**SOURCE EXTRACT**
The Signal Line of the MACD is associated with the orange line in a price chart. It is calculated as the 9-day EMA of the MACD line and indicates potential trading signals. The crossover between the signal line and the MACD line predicts the trend. 

When the MACD line crosses above the signal line, it suggests a buying opportunity by hinting at the potential of an upward trend. Conversely, a crossover below the signal line indicates a downward price movement where traders can look for a selling opportunity.


The histogram visually represents the difference between the MACD line and the signal line. Traders use this tool when identifying price momentum shifts, as the histogram's height indicates the trend's strength. A rising histogram suggests increasing bullish momentum, while a falling histogram shows bearish momentum.

Additionally, divergences between the histogram and the price action are critical, as they can signal potential trend reversals or continuations, providing traders with advanced warnings about shifts in market dynamics.

As the MACD Line and Signal Line separate, the histogram gets bigger. This is called a MACD divergence because the faster-moving average (MACD Line) is “diverging” or moving away from the slower-moving average (Signal Line). As the moving averages get closer, the histogram gets smaller. This is called convergence because the faster-moving average is “converging” or getting closer to the slower-moving average.

Zero Line

The Zero Line in the MACD indicator is a reference point for the overall market momentum. Bullish momentum is indicated when the MACD Line crosses above the zero line, while a drop below it indicates a bearish momentum.

Importance of MACD

Traders use the MACD for its ability to simplify and reflect market trends during technical analysis. This tool empowers traders with actionable insights for executing trades effectively.

Trend Identification

The MACD helps traders identify market trends. It compares the relationship between the two moving averages to signal trend directions and potential trading opportunities. The USDJPY chart above shows the MACD line crossing above the signal line. This crossover is a signal that buying momentum is rising, suggesting the price momentum may be shifting from down to up. 

Conversely, when the MACD line crosses below the signal line, it indicates a bearish trend where selling pressure is growing.

**MATERIAL PROVIDED**
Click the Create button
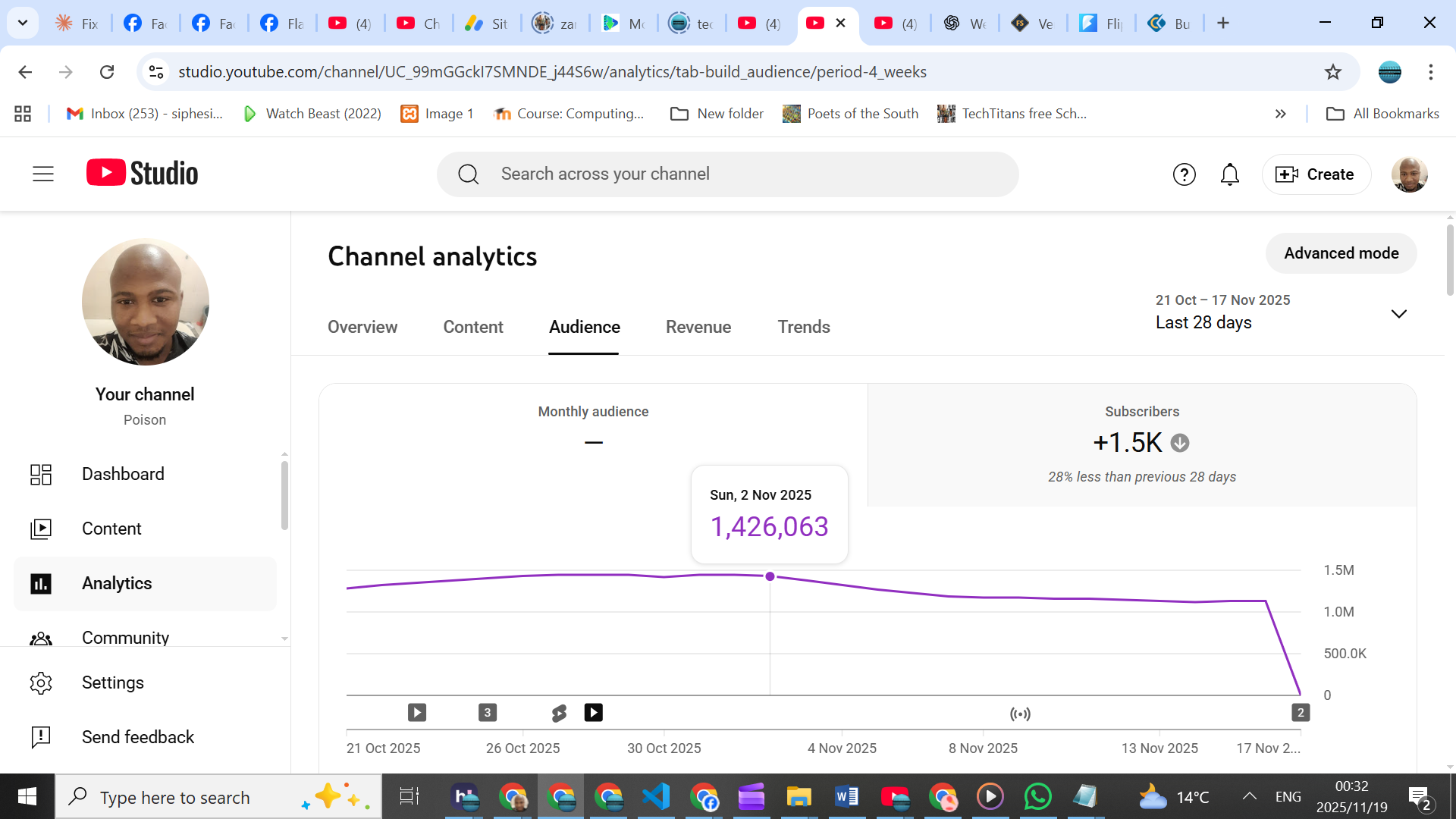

**REQUEST 1**
In the MACD text, rewrite the paragraph beginning "As the MACD Line and Signal Line separate" as a short bulleted list that keeps its main facts.
**REQUEST 2**
According to the MACD text, how is the Signal Line calculated?

**COMPLETE RESPONSE 1**
- When the MACD Line and Signal Line move apart, the histogram grows larger.
- This is called MACD divergence: the faster-moving average (MACD Line) moves away from the slower-moving average (Signal Line).
- When the two moving averages draw closer, the histogram shrinks.
- This is called convergence: the faster-moving average gets closer to the slower-moving average.

**COMPLETE RESPONSE 2**
It is calculated as the 9-day EMA of the MACD line.